The logistics sector has been “whipsawed” during the COVID-19 pandemic. Labor shortages — at different times and in different geographic locations — have not only slowed the pace at which the overall speed of business moves, but in some cases, had an accordion-like effect of expanding and contracting the labor force and its productivity in different locations at the same time. This has drastically impacted our world’s commerce.
Fewer adults are available in the workforce due to childcare issues, and loyalty to one’s employer is being challenged daily as companies that need workers bid up the cost of those available workers. Sickness causes workers to be out in 10-day blocks, due to exposure to an all-too-common virus. Our productivity as humans both increases and shrinks as COVID-19 cuts swaths across geographic areas and continents.
This whipsaw effect has negatively impacted the ability to load and unload vessels at ports, as well as the availability of equipment like containers, chassis, and trucks where shippers needed them when they needed them. This, in turn, has crippled the ability to use existing infrastructure to help the wheels of commerce keep moving and get cargo to its ultimate destination.

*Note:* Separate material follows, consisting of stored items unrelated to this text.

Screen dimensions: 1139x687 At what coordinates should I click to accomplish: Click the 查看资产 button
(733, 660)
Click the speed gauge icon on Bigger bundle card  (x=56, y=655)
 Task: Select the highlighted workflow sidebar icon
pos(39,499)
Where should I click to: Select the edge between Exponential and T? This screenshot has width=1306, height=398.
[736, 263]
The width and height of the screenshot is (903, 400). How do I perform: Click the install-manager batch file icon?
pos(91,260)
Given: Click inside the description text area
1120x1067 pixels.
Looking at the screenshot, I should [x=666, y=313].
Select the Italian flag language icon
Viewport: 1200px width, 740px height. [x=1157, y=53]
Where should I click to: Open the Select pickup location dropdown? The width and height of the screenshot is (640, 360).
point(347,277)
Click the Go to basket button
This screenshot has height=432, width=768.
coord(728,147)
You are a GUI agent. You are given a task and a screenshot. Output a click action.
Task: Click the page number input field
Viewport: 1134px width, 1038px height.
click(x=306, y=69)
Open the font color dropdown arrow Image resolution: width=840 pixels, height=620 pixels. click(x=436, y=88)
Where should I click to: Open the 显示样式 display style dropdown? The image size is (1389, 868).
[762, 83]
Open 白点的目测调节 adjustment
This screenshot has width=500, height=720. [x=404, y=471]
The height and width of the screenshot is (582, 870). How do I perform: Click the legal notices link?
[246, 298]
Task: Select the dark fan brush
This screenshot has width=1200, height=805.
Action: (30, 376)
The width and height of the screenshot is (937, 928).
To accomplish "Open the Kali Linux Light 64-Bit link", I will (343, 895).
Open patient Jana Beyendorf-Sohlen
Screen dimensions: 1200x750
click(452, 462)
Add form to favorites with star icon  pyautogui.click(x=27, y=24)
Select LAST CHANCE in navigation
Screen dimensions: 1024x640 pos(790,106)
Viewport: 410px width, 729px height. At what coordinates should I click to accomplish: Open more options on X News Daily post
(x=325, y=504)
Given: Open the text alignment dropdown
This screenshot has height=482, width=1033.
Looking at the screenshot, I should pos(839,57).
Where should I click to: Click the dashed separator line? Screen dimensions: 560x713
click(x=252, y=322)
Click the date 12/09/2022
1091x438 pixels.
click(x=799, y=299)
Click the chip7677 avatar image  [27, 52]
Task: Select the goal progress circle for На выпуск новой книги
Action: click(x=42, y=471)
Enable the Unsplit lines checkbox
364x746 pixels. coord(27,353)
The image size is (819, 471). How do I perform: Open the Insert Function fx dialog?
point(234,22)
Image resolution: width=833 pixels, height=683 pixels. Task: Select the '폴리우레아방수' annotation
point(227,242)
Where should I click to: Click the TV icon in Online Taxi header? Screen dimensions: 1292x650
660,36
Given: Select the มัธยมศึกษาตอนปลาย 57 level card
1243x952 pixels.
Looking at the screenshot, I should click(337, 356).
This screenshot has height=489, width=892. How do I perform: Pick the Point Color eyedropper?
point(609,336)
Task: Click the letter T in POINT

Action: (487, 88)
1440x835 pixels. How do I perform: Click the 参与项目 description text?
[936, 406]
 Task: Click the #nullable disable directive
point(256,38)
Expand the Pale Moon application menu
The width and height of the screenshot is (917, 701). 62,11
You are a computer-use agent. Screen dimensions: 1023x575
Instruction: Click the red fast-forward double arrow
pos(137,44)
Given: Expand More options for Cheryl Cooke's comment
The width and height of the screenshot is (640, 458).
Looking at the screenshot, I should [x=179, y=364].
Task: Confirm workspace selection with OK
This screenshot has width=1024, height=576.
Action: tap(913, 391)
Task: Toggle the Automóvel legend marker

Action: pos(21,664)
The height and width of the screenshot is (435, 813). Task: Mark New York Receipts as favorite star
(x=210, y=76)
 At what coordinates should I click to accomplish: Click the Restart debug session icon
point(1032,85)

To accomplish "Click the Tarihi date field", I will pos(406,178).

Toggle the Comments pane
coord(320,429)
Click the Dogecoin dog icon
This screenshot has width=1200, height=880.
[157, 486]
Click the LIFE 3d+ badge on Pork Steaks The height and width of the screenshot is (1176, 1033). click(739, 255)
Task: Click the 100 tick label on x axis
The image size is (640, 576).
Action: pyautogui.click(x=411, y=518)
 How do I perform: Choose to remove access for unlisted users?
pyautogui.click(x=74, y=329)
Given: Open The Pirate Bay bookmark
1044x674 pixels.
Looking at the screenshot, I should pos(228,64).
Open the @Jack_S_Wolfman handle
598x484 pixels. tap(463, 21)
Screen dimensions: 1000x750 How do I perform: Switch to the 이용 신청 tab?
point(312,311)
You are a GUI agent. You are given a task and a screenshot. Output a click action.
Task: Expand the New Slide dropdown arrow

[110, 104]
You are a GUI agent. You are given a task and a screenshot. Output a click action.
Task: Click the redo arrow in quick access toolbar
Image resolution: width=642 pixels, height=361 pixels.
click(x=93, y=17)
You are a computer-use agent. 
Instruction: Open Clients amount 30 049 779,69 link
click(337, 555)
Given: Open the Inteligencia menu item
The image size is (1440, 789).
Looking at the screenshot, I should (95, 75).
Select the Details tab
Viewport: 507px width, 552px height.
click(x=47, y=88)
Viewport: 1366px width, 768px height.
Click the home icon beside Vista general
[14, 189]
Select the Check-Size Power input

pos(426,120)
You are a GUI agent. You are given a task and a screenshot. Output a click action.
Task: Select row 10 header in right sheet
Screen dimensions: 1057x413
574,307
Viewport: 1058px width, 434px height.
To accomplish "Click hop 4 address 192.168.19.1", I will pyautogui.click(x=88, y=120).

These fits and starts and resulting expansions and contractions are also now starting to cause shortages of commodities — the plastic used in many products, rare metals used in technology like computer chips, and raw materials used to make energy, like the coal needed in China for the power necessary to support a large manufacturing sector. These shortages then geometrically expand, causing other issues.
Unfortunately, until more of the US and the world are vaccinated and the impact of the pandemic wanes, I believe 2022 will have more of the same type of issues. The US will achieve some sort of herd immunity, which will help lessen the issues, but domestic problems will be exacerbated by the impact of the pandemic on the rest of the world.
We in the US also need to deal with our labor issues; higher wages, childcare assistance, and leisure time will all come to the forefront in 2022. I believe that the fate of the supply chain as we know it rests in the hands of those that choose not to follow the science and get vaccinated, prolonging our delay to return to business as normal.